Task to carry out
Copy out the data below word for word, keeping every line as it appears.

## START Record list

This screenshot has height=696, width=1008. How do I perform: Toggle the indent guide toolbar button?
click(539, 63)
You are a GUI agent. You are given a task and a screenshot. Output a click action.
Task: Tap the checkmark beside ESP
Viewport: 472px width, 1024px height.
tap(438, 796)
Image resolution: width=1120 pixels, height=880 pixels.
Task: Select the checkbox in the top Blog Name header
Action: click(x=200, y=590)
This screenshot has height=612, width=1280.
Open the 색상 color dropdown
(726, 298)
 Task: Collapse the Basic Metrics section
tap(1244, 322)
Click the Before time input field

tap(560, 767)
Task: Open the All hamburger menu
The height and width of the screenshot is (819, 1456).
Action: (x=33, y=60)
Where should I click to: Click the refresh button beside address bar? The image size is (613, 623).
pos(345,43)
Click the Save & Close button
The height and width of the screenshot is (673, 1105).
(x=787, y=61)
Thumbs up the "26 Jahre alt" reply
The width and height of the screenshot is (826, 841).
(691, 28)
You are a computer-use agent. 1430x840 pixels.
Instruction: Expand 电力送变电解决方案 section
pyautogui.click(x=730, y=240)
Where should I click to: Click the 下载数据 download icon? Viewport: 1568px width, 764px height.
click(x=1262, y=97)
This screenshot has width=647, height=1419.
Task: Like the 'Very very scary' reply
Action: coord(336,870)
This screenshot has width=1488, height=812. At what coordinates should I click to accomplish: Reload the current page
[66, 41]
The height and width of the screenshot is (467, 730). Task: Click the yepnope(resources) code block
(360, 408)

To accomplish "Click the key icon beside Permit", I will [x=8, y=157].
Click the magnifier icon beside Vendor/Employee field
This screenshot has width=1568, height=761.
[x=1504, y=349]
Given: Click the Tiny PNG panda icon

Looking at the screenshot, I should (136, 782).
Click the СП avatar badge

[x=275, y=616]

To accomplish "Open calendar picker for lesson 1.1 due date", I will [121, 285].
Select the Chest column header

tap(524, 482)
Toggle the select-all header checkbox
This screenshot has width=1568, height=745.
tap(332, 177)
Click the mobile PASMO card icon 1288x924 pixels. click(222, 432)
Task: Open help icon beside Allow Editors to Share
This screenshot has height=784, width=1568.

## END Record list

Answer for this exercise
This screenshot has height=696, width=1008. How do I perform: Toggle the indent guide toolbar button?
click(539, 63)
You are a GUI agent. You are given a task and a screenshot. Output a click action.
Task: Tap the checkmark beside ESP
Viewport: 472px width, 1024px height.
tap(438, 796)
Image resolution: width=1120 pixels, height=880 pixels.
Task: Select the checkbox in the top Blog Name header
Action: click(x=200, y=590)
This screenshot has height=612, width=1280.
Open the 색상 color dropdown
(726, 298)
 Task: Collapse the Basic Metrics section
tap(1244, 322)
Click the Before time input field

tap(560, 767)
Task: Open the All hamburger menu
The height and width of the screenshot is (819, 1456).
Action: (x=33, y=60)
Where should I click to: Click the refresh button beside address bar? The image size is (613, 623).
pos(345,43)
Click the Save & Close button
The height and width of the screenshot is (673, 1105).
(x=787, y=61)
Thumbs up the "26 Jahre alt" reply
The width and height of the screenshot is (826, 841).
(691, 28)
You are a computer-use agent. 1430x840 pixels.
Instruction: Expand 电力送变电解决方案 section
pyautogui.click(x=730, y=240)
Where should I click to: Click the 下载数据 download icon? Viewport: 1568px width, 764px height.
click(x=1262, y=97)
This screenshot has width=647, height=1419.
Task: Like the 'Very very scary' reply
Action: coord(336,870)
This screenshot has width=1488, height=812. At what coordinates should I click to accomplish: Reload the current page
[66, 41]
The height and width of the screenshot is (467, 730). Task: Click the yepnope(resources) code block
(360, 408)

To accomplish "Click the key icon beside Permit", I will [x=8, y=157].
Click the magnifier icon beside Vendor/Employee field
This screenshot has width=1568, height=761.
[x=1504, y=349]
Given: Click the Tiny PNG panda icon

Looking at the screenshot, I should (136, 782).
Click the СП avatar badge

[x=275, y=616]

To accomplish "Open calendar picker for lesson 1.1 due date", I will [121, 285].
Select the Chest column header

tap(524, 482)
Toggle the select-all header checkbox
This screenshot has width=1568, height=745.
tap(332, 177)
Click the mobile PASMO card icon 1288x924 pixels. click(222, 432)
Task: Open help icon beside Allow Editors to Share
This screenshot has height=784, width=1568.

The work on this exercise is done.